Dr. Sarah Wollaston, health select committee chair, and Conservative member of Parliament, said the document shows “the triumph of industry lobbyists.”

“In downgrading the obesity ‘plan’ many important opportunities have been lost to improve children’s diets and tackle health inequality,” she tweeted. “Big interests have trumped those of children in dumping advertising and promotion from the childhood obesity strategy.”

Shirley Cramer, executive chief of the Royal Society for Public Health, told the BMA she was also critical of the lack of regulation on marketing and promoting sugar-filled foods to kids. She pointed out it was identified as a “critical area for action” addressed in a report by Public Health England last year.

“It is therefore extremely disappointing that these evidence-based recommendations have been dismissed,” she said. “However, it does feel like several pages of the plan are missing; there is a glaring omission around any measures to tackle the aggressive marketing of junk food — on TV, online, and through sponsorship and price promotions.”

Overall, as BBC health editor Hugh Pym says, health experts are nearly in universal agreement that the guidelines fall short. Still, some say that increasing physical activity in schools, is “a step in the right direction, albeit a small one.”

Read more: Obese people have slim chance of obtaining normal body weight »

Those in the sugary beverage industry also took exception to the sanctions, arguing they will unnecessarily hurt the country’s already damaged economy.

The tax is on sugary beverage producers and importers, not on consumers, the report states. The goal is to encourage them to reduce the sugar content in their products.

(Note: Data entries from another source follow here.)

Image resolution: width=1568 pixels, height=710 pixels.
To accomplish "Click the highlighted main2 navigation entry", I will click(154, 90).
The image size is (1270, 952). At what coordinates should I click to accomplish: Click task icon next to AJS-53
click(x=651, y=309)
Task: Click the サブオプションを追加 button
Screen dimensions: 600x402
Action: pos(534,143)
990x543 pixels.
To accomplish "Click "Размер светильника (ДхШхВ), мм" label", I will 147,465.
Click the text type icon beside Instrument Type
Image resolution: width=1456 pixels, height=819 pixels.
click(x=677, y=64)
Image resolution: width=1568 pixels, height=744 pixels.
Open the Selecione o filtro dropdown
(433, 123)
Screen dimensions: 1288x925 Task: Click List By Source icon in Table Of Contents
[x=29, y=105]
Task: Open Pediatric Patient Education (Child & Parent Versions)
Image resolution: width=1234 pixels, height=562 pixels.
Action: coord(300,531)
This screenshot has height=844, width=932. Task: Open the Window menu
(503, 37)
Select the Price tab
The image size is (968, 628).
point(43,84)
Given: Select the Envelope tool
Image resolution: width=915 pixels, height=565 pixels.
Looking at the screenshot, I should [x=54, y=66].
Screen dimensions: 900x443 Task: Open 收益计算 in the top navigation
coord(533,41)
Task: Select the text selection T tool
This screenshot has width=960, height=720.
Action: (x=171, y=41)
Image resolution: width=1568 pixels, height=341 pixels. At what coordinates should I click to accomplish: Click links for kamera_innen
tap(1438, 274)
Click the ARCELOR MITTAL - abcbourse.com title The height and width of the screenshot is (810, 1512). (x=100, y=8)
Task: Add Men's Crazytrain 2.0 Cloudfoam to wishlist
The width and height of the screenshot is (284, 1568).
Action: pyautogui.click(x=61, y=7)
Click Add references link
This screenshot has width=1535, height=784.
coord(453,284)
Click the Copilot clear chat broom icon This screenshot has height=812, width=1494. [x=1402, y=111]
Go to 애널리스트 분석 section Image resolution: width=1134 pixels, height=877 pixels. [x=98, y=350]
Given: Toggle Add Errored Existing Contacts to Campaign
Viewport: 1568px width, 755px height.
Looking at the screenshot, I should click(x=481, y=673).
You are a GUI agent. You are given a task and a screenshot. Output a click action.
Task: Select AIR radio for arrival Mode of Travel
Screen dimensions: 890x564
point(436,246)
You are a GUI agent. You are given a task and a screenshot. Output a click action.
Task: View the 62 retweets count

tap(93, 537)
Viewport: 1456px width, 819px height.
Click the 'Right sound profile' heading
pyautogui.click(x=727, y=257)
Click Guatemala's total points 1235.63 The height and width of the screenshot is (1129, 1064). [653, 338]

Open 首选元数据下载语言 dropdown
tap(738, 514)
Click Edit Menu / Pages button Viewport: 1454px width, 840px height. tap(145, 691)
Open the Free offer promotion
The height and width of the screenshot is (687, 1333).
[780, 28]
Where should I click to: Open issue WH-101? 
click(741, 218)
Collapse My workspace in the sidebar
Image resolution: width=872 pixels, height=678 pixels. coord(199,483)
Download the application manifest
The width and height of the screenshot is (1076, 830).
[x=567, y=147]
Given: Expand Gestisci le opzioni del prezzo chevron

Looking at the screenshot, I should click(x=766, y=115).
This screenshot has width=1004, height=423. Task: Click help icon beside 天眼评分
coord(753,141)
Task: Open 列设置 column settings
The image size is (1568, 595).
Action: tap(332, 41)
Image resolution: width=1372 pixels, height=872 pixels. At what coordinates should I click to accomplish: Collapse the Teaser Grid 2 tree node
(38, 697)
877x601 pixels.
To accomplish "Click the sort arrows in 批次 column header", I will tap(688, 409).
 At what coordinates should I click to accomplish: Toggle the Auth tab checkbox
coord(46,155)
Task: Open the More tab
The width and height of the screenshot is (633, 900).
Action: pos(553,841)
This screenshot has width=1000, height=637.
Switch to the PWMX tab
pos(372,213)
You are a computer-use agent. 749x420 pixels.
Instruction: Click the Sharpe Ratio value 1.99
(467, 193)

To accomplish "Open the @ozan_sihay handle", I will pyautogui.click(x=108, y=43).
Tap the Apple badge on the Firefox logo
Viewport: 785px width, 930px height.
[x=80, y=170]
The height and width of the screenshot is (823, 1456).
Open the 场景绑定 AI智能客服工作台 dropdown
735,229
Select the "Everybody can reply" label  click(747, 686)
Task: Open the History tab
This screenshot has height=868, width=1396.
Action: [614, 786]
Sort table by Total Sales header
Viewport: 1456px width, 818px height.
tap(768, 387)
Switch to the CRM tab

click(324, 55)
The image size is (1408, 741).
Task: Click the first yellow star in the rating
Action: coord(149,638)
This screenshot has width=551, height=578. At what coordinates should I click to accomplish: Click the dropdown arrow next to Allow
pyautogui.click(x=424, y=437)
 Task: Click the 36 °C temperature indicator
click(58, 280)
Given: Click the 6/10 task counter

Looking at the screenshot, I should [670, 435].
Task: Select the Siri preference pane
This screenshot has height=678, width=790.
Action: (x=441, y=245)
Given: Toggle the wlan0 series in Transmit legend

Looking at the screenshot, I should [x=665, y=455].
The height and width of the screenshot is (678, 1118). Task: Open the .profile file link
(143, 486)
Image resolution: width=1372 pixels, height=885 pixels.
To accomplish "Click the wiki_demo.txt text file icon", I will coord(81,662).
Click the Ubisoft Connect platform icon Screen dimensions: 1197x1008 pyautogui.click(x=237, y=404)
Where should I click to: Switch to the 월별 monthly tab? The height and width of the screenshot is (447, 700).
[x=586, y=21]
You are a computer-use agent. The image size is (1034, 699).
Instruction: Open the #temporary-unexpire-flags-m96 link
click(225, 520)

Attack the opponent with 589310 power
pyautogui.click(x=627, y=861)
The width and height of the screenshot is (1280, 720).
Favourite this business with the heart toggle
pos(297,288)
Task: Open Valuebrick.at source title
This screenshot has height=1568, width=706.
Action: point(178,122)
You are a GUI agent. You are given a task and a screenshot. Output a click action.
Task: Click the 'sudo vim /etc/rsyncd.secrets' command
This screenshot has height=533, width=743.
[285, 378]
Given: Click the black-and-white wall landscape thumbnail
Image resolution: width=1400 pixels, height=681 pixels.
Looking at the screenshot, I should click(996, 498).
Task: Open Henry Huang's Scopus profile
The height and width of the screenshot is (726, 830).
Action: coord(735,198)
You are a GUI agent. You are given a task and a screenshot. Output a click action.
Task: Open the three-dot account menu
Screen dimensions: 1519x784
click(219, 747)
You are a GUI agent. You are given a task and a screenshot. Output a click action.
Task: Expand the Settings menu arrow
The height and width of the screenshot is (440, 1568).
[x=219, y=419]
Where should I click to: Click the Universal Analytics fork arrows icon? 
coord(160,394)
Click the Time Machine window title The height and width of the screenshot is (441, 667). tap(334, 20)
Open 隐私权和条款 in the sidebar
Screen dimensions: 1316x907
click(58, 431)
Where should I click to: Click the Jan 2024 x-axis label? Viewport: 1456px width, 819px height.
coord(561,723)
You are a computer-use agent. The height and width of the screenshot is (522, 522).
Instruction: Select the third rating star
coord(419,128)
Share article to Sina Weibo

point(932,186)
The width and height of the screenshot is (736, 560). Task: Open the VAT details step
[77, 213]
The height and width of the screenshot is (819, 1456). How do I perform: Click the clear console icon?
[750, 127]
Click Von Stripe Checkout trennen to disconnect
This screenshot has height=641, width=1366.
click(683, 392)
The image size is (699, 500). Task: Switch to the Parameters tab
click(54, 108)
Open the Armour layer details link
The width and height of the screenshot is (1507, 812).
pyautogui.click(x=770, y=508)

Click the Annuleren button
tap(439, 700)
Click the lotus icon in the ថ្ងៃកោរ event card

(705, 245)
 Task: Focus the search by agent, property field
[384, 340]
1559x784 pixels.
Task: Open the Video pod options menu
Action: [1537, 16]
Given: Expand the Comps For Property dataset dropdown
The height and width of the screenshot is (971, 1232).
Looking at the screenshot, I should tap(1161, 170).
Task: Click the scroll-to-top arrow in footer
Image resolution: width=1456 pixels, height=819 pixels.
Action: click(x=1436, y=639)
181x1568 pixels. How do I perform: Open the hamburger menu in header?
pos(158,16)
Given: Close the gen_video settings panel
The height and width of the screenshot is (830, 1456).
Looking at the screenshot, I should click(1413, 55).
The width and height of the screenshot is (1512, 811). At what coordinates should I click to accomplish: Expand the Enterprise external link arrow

“We have given producers and importers two years to lower the sugar in their drinks so that they won’t face the levy if they take action,” the report states.

Gavin Partington, director general of the British Soft Drinks Association, says he hopes government officials will “reconsider a measure that is both unnecessary and harmful to the economy.”

“Given the economic uncertainty our country now faces we’re disappointed the government wishes to proceed with a measure which analysis suggests will cause thousands of job losses and yet fail to have a meaningful impact on levels of obesity,” he said in a statement.

The specific details of the tax are planned to be hashed out over the summer and incorporated into the country’s 2017 finance bill.